In February, the Government Turned in Its Dragnet Homework Late
Last Wednesday, I Con the Record released the latest dragnet order, signed on February 26.
This order actually has several changes of note.
As I predicted, yet another new FISC judge signed the order, James Boasberg, who only joined the court last May. I suspect they’ve been ensuring that every new approval is approved by a different FISC judge, so they can boast to other courts about how many judges have approved the dragnet.
In what may be related detail, the application for this was late, having been submitted just 3 days before the renewal request was due (and therefore 4 days late). FISC judges have one week terms, so they may have stalled until Boasberg, as a new judge, was presiding.
Whatever the reason, Boasberg scolded DOJ for turning in their homework late, and warned them not to do it again for the next renewal, if there is one.
With two exceptions, neither of which applies here, Rule 9 of this Court’s Rules of Procedure requires the government to submit a proposed application no later than seven days before it seeks to have a matter entertained by the Court. The Court notes that the government filed its proposed application in this matter four days late. If the government seeks to renew the authorities approved herein prior to their expiration on June 1, 2015, the government is directed to file the proposed renewal application no later than Friday, May 22, 2015.
Curiously, Boasberg doesn’t discuss the five-day longer period of collection under this order, he just sets it.
Boasberg also laid out how the government must proceed under each of three scenarios.
First, if any of the 3 Appellate Courts reviewing the dragnet issue an opinion, “the government is directed to inform the Court promptly if the government’s implementation of this Order has changed as a result.”
Equally important, if Congress does pass some kind of new law, it must tell the court about anything the Court hasn’t already considered.
If Congress has enacted legislation amending 50 U.S.C. § 1861 prior to a request for renewed authorities, the government is directed to provide, along with its request, a legal memorandum pursuant to Rule 11(d) of this Court’s Rules of Procedure addressing any issues of law raised by the legislation and not previously considered by the Court.
This last bit is important. Some things — connection rather than contact chaining — would be codified if USA Freedom Act were to pass. But the Court has already considered it; it has been part of dragnet orders for over a year. Some USAF supporters had assumed new definitions in the bill would elicit new opinions that would be treated under the bill’s transparency provisions, but that’s only if the government believes the FISC has never reviewed it.
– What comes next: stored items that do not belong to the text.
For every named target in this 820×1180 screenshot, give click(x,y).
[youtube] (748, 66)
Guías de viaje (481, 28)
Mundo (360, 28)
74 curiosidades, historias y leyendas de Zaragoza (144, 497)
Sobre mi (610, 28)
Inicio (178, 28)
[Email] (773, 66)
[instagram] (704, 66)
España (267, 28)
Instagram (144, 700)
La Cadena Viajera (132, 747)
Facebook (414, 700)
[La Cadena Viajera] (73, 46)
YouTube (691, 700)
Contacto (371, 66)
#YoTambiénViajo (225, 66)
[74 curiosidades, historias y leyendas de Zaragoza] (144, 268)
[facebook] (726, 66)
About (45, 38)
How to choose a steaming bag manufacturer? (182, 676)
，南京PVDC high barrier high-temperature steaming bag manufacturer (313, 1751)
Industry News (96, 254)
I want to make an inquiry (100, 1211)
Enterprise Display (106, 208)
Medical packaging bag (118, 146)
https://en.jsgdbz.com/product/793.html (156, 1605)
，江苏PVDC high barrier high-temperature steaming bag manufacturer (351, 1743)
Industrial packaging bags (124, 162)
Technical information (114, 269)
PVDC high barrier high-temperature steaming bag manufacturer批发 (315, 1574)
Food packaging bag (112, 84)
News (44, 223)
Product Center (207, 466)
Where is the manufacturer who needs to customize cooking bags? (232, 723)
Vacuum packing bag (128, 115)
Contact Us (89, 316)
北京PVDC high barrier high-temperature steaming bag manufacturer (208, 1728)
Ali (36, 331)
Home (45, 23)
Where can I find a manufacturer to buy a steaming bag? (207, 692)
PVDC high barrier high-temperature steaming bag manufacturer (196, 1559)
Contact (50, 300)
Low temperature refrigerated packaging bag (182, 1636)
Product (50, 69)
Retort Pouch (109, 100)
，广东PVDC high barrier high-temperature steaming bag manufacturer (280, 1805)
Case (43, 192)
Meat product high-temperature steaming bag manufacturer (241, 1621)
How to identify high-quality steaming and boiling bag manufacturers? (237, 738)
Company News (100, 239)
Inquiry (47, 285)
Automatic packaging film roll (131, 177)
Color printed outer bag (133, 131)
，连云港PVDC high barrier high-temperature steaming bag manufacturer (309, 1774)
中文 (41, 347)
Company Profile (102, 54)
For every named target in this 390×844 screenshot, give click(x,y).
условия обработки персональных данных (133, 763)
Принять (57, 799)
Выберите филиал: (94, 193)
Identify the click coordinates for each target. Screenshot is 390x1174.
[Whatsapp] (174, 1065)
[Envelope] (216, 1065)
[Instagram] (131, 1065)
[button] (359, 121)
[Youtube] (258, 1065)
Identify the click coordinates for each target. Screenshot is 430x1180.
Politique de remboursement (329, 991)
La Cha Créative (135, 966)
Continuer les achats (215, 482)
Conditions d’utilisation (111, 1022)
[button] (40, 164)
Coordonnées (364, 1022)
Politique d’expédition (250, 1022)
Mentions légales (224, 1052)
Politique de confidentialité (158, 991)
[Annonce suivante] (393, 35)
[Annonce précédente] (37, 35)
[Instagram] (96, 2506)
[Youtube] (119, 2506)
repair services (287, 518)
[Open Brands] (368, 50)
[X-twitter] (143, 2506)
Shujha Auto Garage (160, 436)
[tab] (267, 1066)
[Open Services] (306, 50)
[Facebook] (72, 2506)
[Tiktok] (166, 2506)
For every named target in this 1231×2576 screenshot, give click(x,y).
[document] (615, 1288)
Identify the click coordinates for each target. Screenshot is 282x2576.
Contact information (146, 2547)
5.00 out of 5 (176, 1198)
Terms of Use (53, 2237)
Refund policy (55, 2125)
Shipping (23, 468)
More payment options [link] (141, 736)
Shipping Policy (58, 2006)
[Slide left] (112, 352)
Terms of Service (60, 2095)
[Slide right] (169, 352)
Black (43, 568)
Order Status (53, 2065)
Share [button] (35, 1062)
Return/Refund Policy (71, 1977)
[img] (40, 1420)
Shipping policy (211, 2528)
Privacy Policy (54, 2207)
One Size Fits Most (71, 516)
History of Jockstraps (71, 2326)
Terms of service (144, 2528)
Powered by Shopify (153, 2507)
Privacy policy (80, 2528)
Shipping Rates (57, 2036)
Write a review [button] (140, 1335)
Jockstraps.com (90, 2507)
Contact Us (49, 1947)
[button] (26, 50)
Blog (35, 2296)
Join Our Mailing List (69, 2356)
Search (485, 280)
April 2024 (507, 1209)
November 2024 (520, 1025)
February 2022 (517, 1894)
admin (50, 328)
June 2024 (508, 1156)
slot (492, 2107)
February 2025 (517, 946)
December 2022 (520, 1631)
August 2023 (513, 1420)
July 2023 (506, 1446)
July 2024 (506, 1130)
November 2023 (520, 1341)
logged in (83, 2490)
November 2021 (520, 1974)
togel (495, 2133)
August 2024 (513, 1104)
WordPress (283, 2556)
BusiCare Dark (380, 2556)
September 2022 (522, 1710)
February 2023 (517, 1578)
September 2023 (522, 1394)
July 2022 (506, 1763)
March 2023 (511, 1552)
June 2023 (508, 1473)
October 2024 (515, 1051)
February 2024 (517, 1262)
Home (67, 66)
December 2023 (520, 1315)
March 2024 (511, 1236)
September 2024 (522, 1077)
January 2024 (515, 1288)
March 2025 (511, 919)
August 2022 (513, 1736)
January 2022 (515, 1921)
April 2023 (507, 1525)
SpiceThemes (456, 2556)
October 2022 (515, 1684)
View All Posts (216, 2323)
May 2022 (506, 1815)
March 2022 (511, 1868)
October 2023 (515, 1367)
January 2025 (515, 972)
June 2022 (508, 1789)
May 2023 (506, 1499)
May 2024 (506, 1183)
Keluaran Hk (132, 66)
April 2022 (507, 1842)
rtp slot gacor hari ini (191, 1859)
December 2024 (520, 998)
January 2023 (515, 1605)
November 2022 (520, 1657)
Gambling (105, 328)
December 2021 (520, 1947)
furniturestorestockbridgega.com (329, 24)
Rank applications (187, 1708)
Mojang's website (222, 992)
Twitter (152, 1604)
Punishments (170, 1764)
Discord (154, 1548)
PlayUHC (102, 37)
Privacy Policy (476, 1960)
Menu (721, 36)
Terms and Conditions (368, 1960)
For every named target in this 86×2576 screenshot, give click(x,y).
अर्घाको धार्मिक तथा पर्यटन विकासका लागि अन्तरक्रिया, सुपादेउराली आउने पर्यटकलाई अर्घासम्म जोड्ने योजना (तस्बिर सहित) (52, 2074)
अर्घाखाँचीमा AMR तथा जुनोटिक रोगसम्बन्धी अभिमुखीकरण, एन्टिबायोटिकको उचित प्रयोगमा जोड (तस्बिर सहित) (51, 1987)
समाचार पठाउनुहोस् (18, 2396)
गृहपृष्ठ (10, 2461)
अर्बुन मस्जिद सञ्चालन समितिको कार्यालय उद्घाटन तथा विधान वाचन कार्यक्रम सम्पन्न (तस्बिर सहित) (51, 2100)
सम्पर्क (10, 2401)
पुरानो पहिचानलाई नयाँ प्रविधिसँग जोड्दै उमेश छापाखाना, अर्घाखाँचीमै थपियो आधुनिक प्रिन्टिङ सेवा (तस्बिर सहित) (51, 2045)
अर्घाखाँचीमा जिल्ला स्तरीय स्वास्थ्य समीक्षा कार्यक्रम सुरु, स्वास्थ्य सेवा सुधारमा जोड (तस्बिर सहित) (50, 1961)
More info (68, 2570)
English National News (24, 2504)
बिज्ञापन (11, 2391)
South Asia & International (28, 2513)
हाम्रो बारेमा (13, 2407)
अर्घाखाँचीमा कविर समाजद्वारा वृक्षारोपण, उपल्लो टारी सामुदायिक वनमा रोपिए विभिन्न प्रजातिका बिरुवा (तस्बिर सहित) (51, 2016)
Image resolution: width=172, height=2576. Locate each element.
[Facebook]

So (for example) we might never know how the FISC has permitted the government to interpret selection term if it deems that the same as selection term it is using.
Finally, in language that might address the possibility Charlie Savage raised in November — that the government would continue doing what it is doing, because the underlying “investigation” remains the same, and therefore no extension is required — if nothing happens, the Court requires a memo of law explaining that.
If Congress, conversely, has not enacted legislation amending § 1861 or extending its sunset date, established by Section 102(b) of Public Law 109-177, 120 Stat. 195, as most recently amended by Section 2(a) of Public Law 112-14, 125 Stat. 216, the government is directed to provide a legal memorandum pursuant to Rule 11(d) addressing the power of the Court to grant such authority beyond June 1, 2015.
Section 102(b) of Public Law 109-177 is the section Savage pointed to that might permit the dragnet to continue.
(2) Exception.–With respect to any particular foreign intelligence investigation that began before the date on which the provisions referred to in paragraph (1) cease to have effect, or with respect to any particular offense or potential offense that began or occurred before the date on which such provisions cease to have effect, such provisions shall continue in effect.
That basically says the Court is aware of this discussion, either because it reads the NYT or because the government has mentioned it. This order doesn’t tip a hand on how FISC would regard this claim, but it does make clear it considers it a distinct possibility.
Note, unless I’m missing something, no language like this appears in any of the unredacted sections of previous dragnet orders, not even when Congress was giving the government straight renewals. We can’t be sure, but that certainly seems to suggest the Court has been having conversations — either by itself or with the government — about alternatives in a way Bob Litt and others are not having publicly.
Which brings me back to the government’s late homework again. There are other possibilities to explain the delayed submission. For example, it’s possible they delayed to make the extension of the 90-day period less odd (though I’m not sure why). It’s possible they honestly considered not renewing the order, already putting into place whatever they’re going to unilaterally do once Congress does nothing. Or perhaps they were still debating how to proceed with the Court.
When I used to turn in homework late (okay — it probably only happened once), I had to have a good excuse. What was the government’s?
There’s one more tiny change of note. This order moves its definition for connection chaining to footnote 7 (and the order consolidated some other footnotes). That’s likely just cosmetic, unless the FISC had some concern that the government was using a flexible definition of “connection chaining” for its emergency approvals.